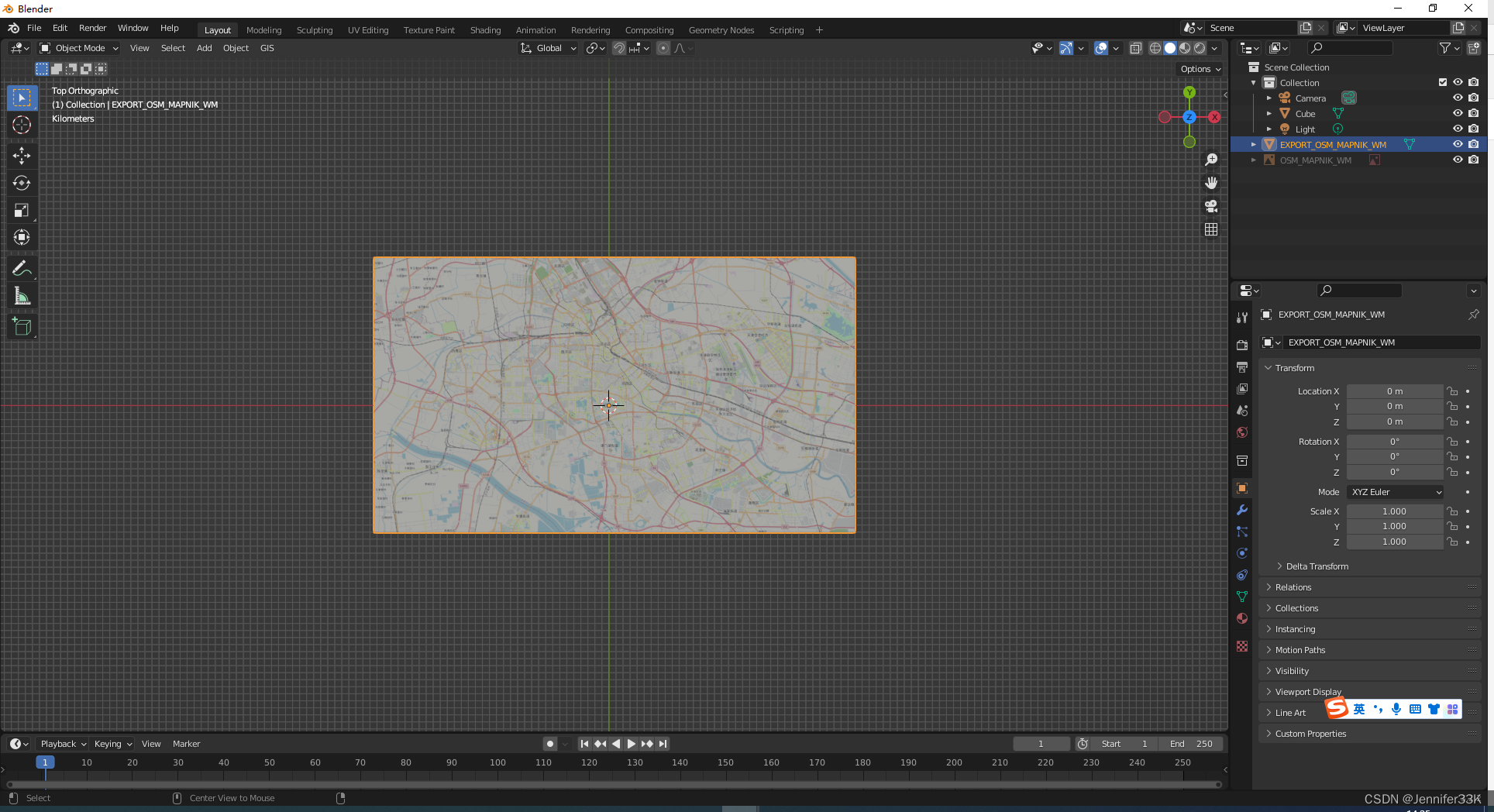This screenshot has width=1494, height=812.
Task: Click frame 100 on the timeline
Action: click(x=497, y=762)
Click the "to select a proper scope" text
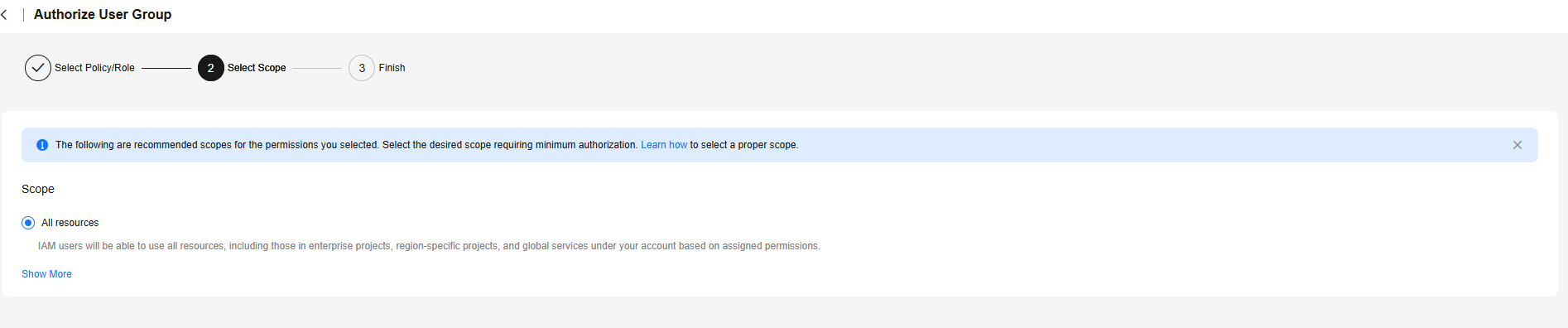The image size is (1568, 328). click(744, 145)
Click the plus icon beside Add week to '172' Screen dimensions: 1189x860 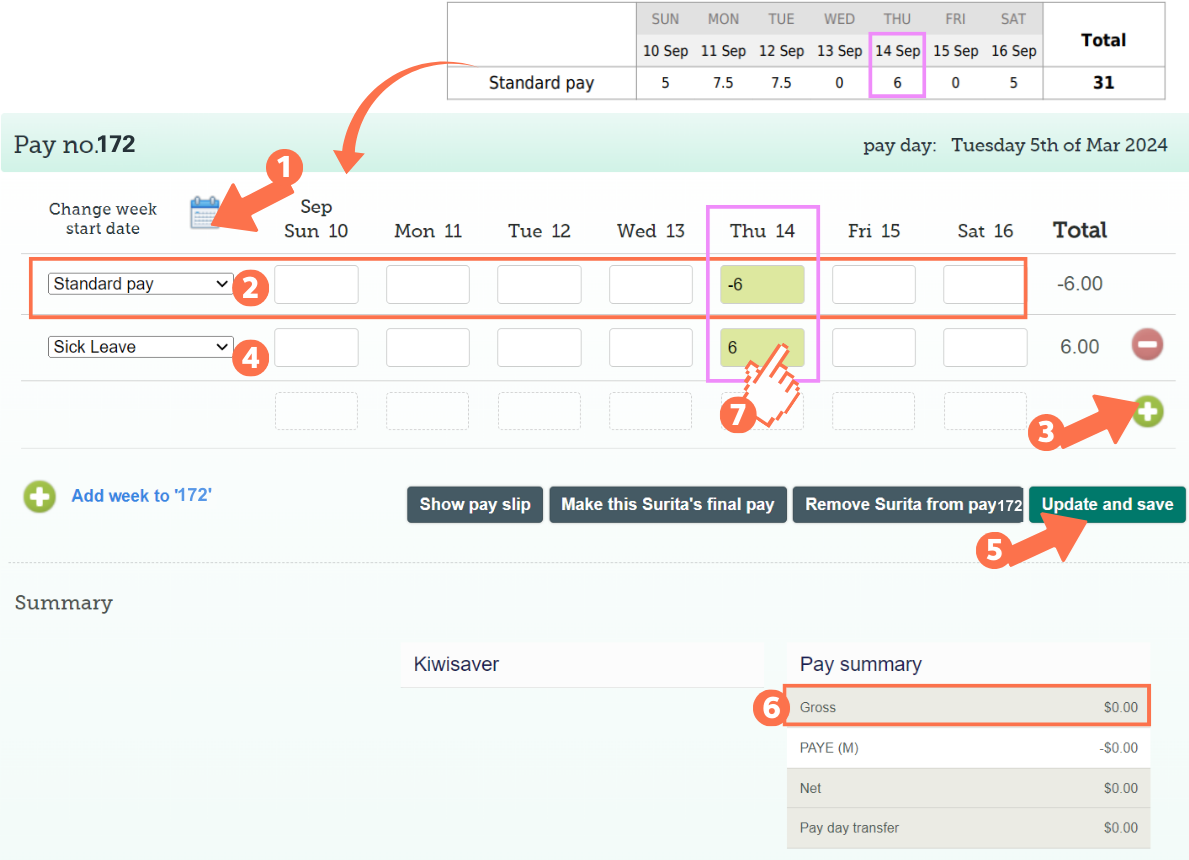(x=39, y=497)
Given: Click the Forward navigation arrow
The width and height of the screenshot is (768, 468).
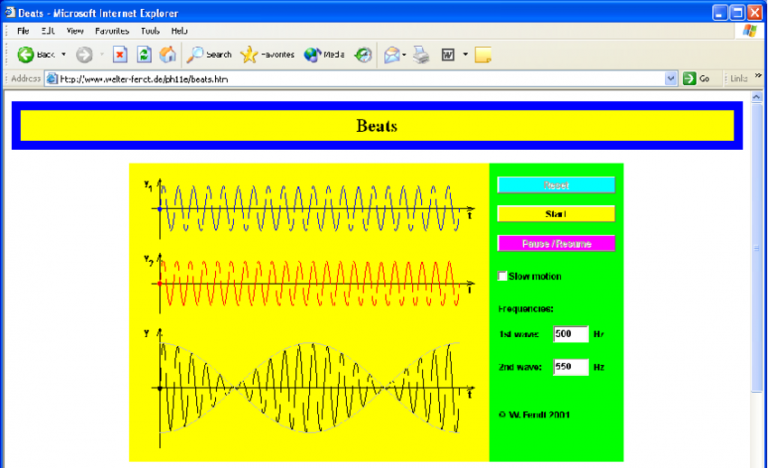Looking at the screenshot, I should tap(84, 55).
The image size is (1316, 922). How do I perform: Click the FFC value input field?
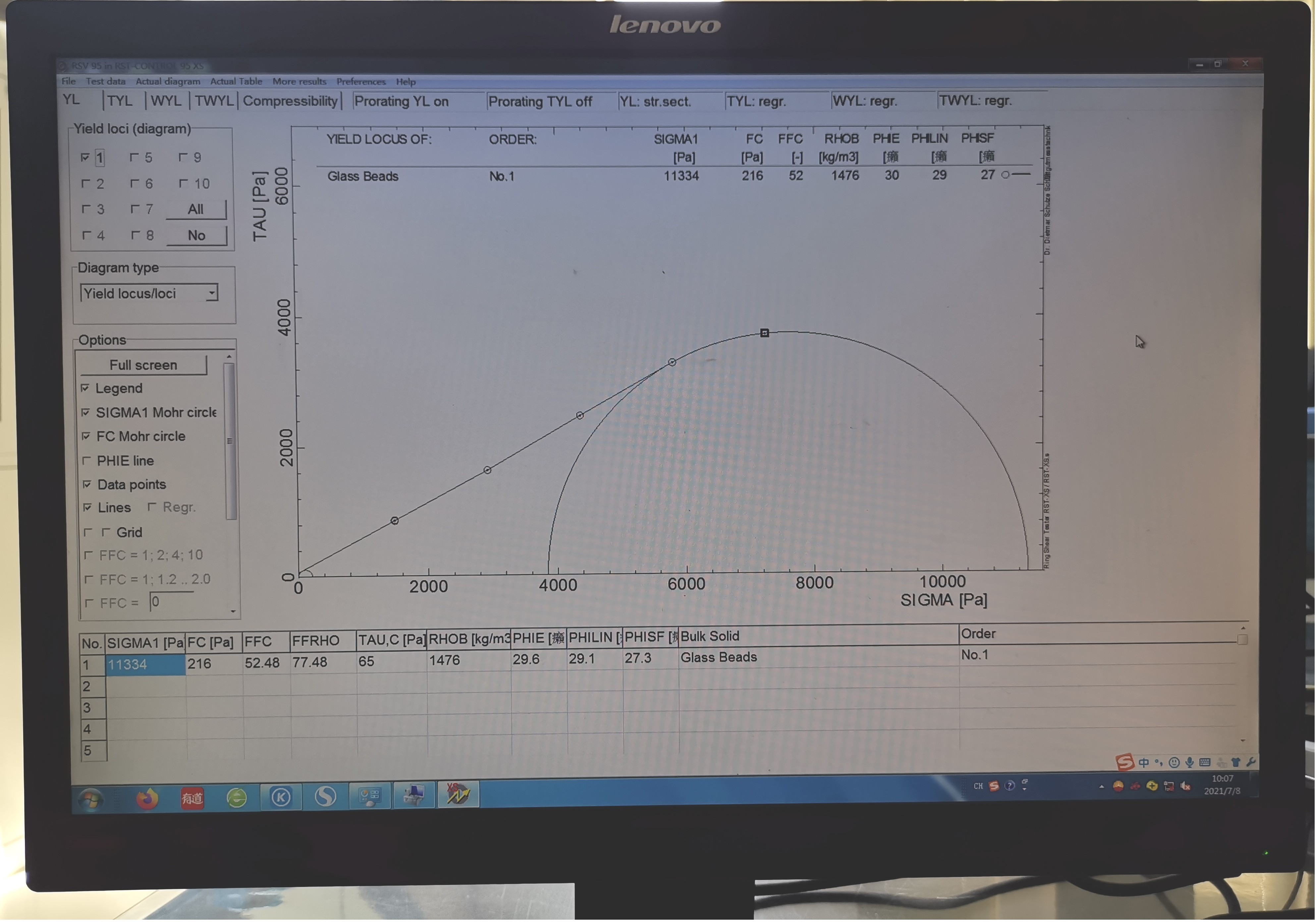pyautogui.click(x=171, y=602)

□ □ □

• **Problem**: Omit the pictures, then extract verbatim only those lines that fall between the line containing "The image size is (1316, 922)." and the final line of the records above, both included.

• **Exercise solution**:
The image size is (1316, 922). How do I perform: Click the FFC value input field?
pyautogui.click(x=171, y=602)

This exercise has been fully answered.